The Municipality

Bamenda III Council was created in 2007 by Ministerial Decree. No. 2007/115 of 23rd April 2007. Since then, it has been operating on a temporal site. However, its permanent site is under construction. From its creation, the following persons have been Mayors;

1 Prince Pius Ngwa Amandou SDF 2007-2010
2 Fonguh Cletus Tanwe SDF 2010-Present

Bamenda III Council has 02 main clans, Nkwen and Ndzah. The Nkwen people who are part of the Tikari group, migrated from Northern Nigeria, passing through Ndop to Njinkwin in Kom, then through bafut to Ateila from where they settled at the present site. Then, there are the Ndzah people who are believed to be part of the Baforchu (Mbu) people who broke away around the 18th Century under the leadership of Chief Ngu Fomumunte Foboingong. They moved through Widikum-Bafut-Mankon-Nkwen and finally settled at their present site. Note should be taken that all these movements were either because of the quest for fertile land, security, or chieftaincy disputes. From time immemorial, these groups have been inter-marrying and even with their neighbours of Bafut, Mankon, Mendankwe, and Bambili. This closeness is evident in their cultures which have a lot of similarities than differences.

Today, there is a great ethnic mix within the council area. It is very common to find the Fulani within the council area whose presence is as a result of cattle rearing which is their main stay. There are also Nigerians, Ngemba, Bamilike, Noni, Nso and Wimbum people. Despite this mix, there is always that strong bond among all inhabitants and they freely inter-relate either for social or other reasons whenever need arises.

3.1.2. Villages and respective quarters within the Bamenda III Council Area

Bamenda III council has 02 villages, with each having its quarters as seen in the table below:

1. Nkwen
  1. Alalie
  2. Atieba
  3. Atielah-Mbelewa
  4. Atiesu-Mbessi
  5. Bayelle
  6. Bayelle I
  7. Bayelle II
  8. Bayelle III
  9. Bayelle IV
  10. Bujong-Mambu
  11. Futru I
  12. Futru II
  13. Lower Menteh
  14. Manka-Mambu
  15. Mbefi-Mambu
  16. Mbelem
  17. Mbeso-Mambu
  18. Mbung
  19. Menjung
  20. Menka-Menda
  21. Mubang
  22. Mugheb
  23. Nchang
  24. Njejefor
  25. Njengang
  26. Nkwenjang
  27. Nkwesi
  28. Ntaghem I
  29. Ntaghem II
  30. Ntakeka
  31. Ntambang
  32. Ntambru
  33. Ntamuche
  34. Ntasen
  35. Ntefinki
  36. Ntela
  37. Ntenetene
  38. Ntenjung-Mbessi
  39. Ntensu-Mbelewa
  40. Sisia I
  41. Sisia II
  42. Sisia III
  43. Sisia IV
  44. Teken
  45. Town Green
  46. Upper Menteh
2. Ndzah
  1. Mokop
  2. Mubakuh
  3. Terrekoh
  4. Chamkoh
  5. Ntaw
  6. Wumsei
  7. Wumkien
  8. Tarri
  9. Njimben

Source: Field studies, 2012

3.1.3. Population per village

Statistics shows that population figures for the Bamenda III Council Area have witnessed an increase.

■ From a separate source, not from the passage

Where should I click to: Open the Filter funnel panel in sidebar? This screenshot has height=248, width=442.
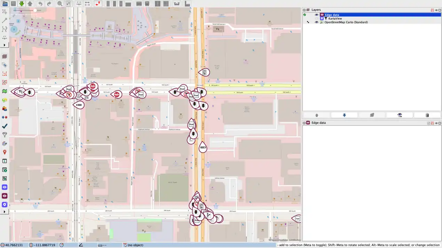pyautogui.click(x=5, y=135)
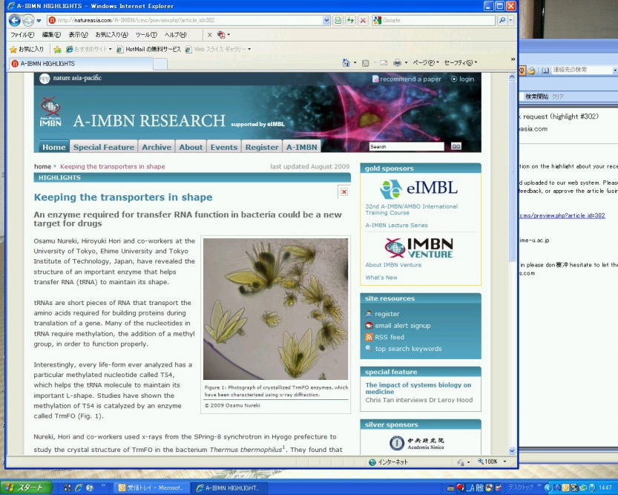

From the financial documents (Budgets) of 2008 (47,000) and 2009 (48,500), there has been a remarkable increase. Recent figures however show that the population stands at 150.000 inhabitants. This is spread within the 02 villages as seen on the table below. However, part of this population is found within the urban space and is not represented in the table below.

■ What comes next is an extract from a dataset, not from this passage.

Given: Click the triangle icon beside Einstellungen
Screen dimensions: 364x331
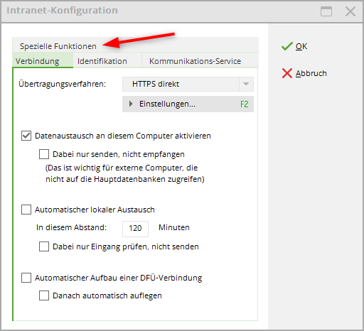Looking at the screenshot, I should coord(131,104).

Table I: Population Analyses per Village

1 Nkwen 25300 27000 45200 2500 100000
2 Ndzah 412 702 866 520 2500


25712 27702 46066 3020 102500

Source: Field Studies, 2012

The table indicates that the most dominant population is the youth. It serves as a pool of potential human resources for the Council Area. Next are the women who also dominate men in terms of population in all the villages. From the population census of 2005, it is realize that there has been a population increase of about 06% per annum. This is due to an increase in birth rate and a decrease in death rate by about 03%, probably due to increased access to/an improvement in health care delivery, a gradual shift from local health care practices and improvement in nutrition. However, much still has to be to improve on in order to better the standards of living of the population. There are still problem plaguing the health sector ranging from limited health facilities to insufficient personnel. Furthermore, a cros-section of the population is still involved in the rural sector, especially agriculture where subsistent practices are still very common. In this light, multi-sectorial and multi-disciplinary approaches should be applied in order to develope the council area.